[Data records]
>> start
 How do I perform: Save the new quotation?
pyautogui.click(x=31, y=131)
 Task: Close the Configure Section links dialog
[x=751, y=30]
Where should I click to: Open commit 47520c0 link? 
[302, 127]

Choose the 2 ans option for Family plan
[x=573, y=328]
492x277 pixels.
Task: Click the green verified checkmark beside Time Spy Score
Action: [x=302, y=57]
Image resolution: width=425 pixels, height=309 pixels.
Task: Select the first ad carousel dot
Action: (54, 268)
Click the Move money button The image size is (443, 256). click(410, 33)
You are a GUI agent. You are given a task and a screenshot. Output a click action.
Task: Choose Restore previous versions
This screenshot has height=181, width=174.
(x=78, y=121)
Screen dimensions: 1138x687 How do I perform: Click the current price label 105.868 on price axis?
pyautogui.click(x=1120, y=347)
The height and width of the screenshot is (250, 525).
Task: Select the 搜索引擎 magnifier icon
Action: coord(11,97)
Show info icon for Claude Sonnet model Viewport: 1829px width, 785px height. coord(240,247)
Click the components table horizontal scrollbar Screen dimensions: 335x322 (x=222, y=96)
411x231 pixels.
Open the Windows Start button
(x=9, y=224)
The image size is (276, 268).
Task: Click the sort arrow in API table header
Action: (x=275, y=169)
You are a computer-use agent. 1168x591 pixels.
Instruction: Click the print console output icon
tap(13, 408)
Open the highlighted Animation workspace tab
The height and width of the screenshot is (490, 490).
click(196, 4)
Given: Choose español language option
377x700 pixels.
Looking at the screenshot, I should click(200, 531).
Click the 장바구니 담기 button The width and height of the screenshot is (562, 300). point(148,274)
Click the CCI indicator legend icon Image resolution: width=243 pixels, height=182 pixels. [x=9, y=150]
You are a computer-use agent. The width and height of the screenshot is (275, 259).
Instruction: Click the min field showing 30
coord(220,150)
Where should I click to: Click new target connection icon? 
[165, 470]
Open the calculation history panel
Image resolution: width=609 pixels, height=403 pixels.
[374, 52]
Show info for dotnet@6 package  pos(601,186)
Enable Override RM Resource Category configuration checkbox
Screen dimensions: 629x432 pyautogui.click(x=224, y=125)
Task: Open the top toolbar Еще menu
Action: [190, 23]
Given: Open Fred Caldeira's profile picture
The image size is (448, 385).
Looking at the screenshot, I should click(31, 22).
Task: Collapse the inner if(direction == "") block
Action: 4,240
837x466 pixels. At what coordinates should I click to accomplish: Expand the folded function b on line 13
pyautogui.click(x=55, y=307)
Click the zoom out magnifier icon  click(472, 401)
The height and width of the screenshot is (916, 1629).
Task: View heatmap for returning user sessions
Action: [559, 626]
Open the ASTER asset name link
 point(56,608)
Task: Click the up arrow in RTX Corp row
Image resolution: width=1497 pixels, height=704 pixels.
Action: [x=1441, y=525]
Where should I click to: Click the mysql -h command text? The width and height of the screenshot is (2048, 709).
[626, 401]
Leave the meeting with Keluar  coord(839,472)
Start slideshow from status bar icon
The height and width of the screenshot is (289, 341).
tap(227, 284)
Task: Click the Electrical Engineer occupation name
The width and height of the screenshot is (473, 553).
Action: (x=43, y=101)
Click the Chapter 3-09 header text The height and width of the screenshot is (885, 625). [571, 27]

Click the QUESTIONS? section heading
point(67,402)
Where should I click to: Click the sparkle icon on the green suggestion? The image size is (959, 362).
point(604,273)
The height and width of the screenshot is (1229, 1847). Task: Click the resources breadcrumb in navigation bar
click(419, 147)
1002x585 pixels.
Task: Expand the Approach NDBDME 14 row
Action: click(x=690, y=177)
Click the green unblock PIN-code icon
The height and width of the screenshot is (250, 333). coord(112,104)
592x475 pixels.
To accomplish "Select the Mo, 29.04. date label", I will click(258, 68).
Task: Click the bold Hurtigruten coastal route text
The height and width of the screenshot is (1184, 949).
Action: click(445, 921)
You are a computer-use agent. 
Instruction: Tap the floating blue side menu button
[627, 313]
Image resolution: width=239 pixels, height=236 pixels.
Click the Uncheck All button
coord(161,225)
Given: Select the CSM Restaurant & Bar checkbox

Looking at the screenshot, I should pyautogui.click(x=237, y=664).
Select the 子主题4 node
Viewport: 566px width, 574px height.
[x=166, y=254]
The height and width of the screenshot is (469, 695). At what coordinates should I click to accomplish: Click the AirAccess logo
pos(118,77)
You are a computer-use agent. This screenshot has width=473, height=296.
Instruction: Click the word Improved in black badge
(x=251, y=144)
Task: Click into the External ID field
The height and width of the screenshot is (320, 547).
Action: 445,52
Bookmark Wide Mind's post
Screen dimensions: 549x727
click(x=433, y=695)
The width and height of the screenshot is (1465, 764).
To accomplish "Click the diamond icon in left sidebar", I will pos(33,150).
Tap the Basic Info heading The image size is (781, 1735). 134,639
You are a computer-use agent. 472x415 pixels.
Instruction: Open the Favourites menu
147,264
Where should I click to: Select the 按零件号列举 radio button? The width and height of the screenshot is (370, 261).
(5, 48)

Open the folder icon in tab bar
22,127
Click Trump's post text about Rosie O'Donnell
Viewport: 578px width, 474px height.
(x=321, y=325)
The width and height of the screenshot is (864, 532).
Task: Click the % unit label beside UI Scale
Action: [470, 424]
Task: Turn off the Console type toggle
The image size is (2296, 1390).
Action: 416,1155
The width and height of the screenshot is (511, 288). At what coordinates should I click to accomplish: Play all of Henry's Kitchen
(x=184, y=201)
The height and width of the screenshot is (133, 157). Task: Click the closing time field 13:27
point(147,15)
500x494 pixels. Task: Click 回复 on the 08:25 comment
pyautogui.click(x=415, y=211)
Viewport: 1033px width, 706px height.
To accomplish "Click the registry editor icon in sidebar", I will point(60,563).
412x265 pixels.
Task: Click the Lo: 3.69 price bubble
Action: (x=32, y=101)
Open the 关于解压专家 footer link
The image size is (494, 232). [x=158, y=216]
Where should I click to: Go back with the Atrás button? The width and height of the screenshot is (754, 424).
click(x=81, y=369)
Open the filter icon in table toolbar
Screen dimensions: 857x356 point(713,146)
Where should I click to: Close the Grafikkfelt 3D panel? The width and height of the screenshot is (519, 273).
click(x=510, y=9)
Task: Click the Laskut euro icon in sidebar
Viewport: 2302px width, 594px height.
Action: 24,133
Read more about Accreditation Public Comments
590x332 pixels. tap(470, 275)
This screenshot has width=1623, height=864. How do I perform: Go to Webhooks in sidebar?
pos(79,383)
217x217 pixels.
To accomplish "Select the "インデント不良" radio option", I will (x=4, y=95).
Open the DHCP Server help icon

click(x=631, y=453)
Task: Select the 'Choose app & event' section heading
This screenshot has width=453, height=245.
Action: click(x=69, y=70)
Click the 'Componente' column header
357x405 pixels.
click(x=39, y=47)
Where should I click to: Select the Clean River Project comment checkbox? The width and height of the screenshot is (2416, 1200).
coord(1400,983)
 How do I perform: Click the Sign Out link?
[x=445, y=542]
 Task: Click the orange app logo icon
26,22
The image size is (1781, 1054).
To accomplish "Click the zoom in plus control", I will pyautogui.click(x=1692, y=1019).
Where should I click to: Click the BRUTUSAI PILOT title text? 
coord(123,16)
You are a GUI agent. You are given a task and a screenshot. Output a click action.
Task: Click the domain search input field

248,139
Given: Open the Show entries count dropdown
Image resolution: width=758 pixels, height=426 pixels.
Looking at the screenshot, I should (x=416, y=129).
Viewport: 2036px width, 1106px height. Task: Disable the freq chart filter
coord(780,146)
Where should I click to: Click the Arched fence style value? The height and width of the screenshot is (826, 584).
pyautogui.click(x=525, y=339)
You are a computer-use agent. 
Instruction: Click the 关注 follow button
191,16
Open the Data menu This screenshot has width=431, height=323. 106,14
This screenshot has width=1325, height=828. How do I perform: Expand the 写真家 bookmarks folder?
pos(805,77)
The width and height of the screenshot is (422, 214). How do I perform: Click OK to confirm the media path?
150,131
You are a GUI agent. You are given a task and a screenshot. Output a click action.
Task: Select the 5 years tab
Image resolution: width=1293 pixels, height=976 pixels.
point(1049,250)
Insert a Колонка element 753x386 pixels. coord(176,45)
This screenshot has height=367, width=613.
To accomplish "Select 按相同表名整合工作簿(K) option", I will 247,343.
>> end
Required task
Copy out the entries verbatim, beginning at the line that contains "Screen dimensions: 1138x687" and stopping after the line that contains "Show info for".

Task result
Screen dimensions: 1138x687 How do I perform: Click the current price label 105.868 on price axis?
pyautogui.click(x=1120, y=347)
The height and width of the screenshot is (250, 525).
Task: Select the 搜索引擎 magnifier icon
Action: coord(11,97)
Show info icon for Claude Sonnet model Viewport: 1829px width, 785px height. coord(240,247)
Click the components table horizontal scrollbar Screen dimensions: 335x322 (x=222, y=96)
411x231 pixels.
Open the Windows Start button
(x=9, y=224)
The image size is (276, 268).
Task: Click the sort arrow in API table header
Action: (x=275, y=169)
You are a computer-use agent. 1168x591 pixels.
Instruction: Click the print console output icon
tap(13, 408)
Open the highlighted Animation workspace tab
The height and width of the screenshot is (490, 490).
click(196, 4)
Given: Choose español language option
377x700 pixels.
Looking at the screenshot, I should click(200, 531).
Click the 장바구니 담기 button The width and height of the screenshot is (562, 300). point(148,274)
Click the CCI indicator legend icon Image resolution: width=243 pixels, height=182 pixels. [x=9, y=150]
You are a computer-use agent. The width and height of the screenshot is (275, 259).
Instruction: Click the min field showing 30
coord(220,150)
Where should I click to: Click new target connection icon? 
[165, 470]
Open the calculation history panel
Image resolution: width=609 pixels, height=403 pixels.
[374, 52]
Show info for dotnet@6 package  pos(601,186)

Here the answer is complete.